Background technology
New-energy automobile is considered as the development trend of future automobile, and the efficient and zero-emission of fuel cell car
The advantage of putting makes what its research and development became Domestic Automotive Industry to give priority to object.Fuel cell power system is combustion
The emphasis of material battery research and development.
Under normal circumstances, fuel cell power system mainly by fuel cell system (include fuel cell pile,
Fuel cell auxiliary equipment and fuel cell controller etc.), vehicle electric power electronic installation (as DC-DC convert
Device, inverter, electrical switch etc.), auxiliary power source (such as accumulator or ultracapacitor) and management
System, electro-mechanical machine controller etc. form.Auxiliary power source possess can charging and discharging capabilities, make up fuel cell
Peak power fan-out capability is poor and can not reclaim the shortcomings such as braking energy.Concrete fuel cell power system
As shown in Figure 1.
In fuel cell power system shown in Fig. 1, fuel cell output is connected with DC-DC converter,
The outfan of DC-DC converter is connected with dc bus.Auxiliary power source is (such as accumulator or super capacitor
Device) and be connected on dc bus.The Main Function of DC-DC converter is to whole fuel cell power system
Voltage decoupling and power control, thus reach control fuel cell output purpose.

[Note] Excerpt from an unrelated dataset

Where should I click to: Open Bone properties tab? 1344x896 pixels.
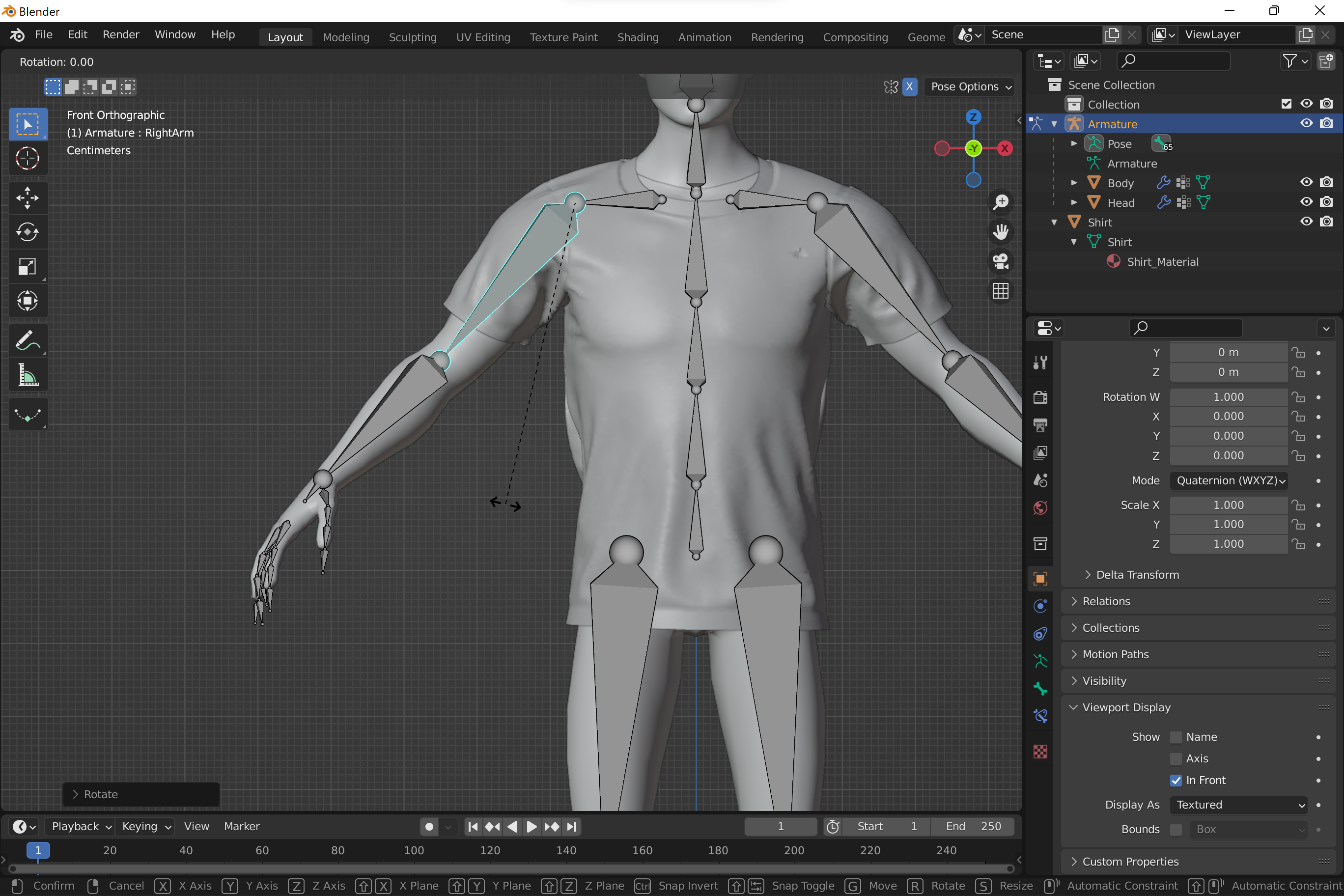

When fuel battery voltage is less than busbar voltage, DC-DC converter operates in boost mode;When fuel electricity
When cell voltage is higher than busbar voltage, DC-DC converter operates in decompression mode.But current fuel cell automobile
There is problems in that, i.e. fuel battery voltage and DC bus-bar voltage in Fuel Cell Vehicle Powertrain
Timing existing boosting demand also has the problem of blood pressure lowering demand, so be required to realize stepping functions simultaneously
DC-DC converter meets such demand.There is now part DC-DC converter can realize rising simultaneously
Buck functionality, such as One Buck-Boost converter body, two-tube cascade DC-DC converter and isolated form DC-DC
Changer etc..But the existing DC-DC converter possessing stepping functions has a disadvantage in that
1) power device quantity is many, and structure is complicated, controls difficulty relatively big in actual application, buck-boost mode it
Between switching can cause bigger due to voltage spikes and current ripples;
2) power switch losses is big, causes DC-DC converter efficiency on the low side;
3) existing buck-boost type DC-DC converter many places are in theoretical simulation and small-power experimental stage, at automobile
In application also do not reach the requirement of variable working condition complicated, many;
4) controlling difficulty makes greatly the stability of existing buck-boost type DC-DC converter and Reliability comparotive low;
5) isolation type DC-DC converter is owing to there being transformator link, and work efficiency is relatively low.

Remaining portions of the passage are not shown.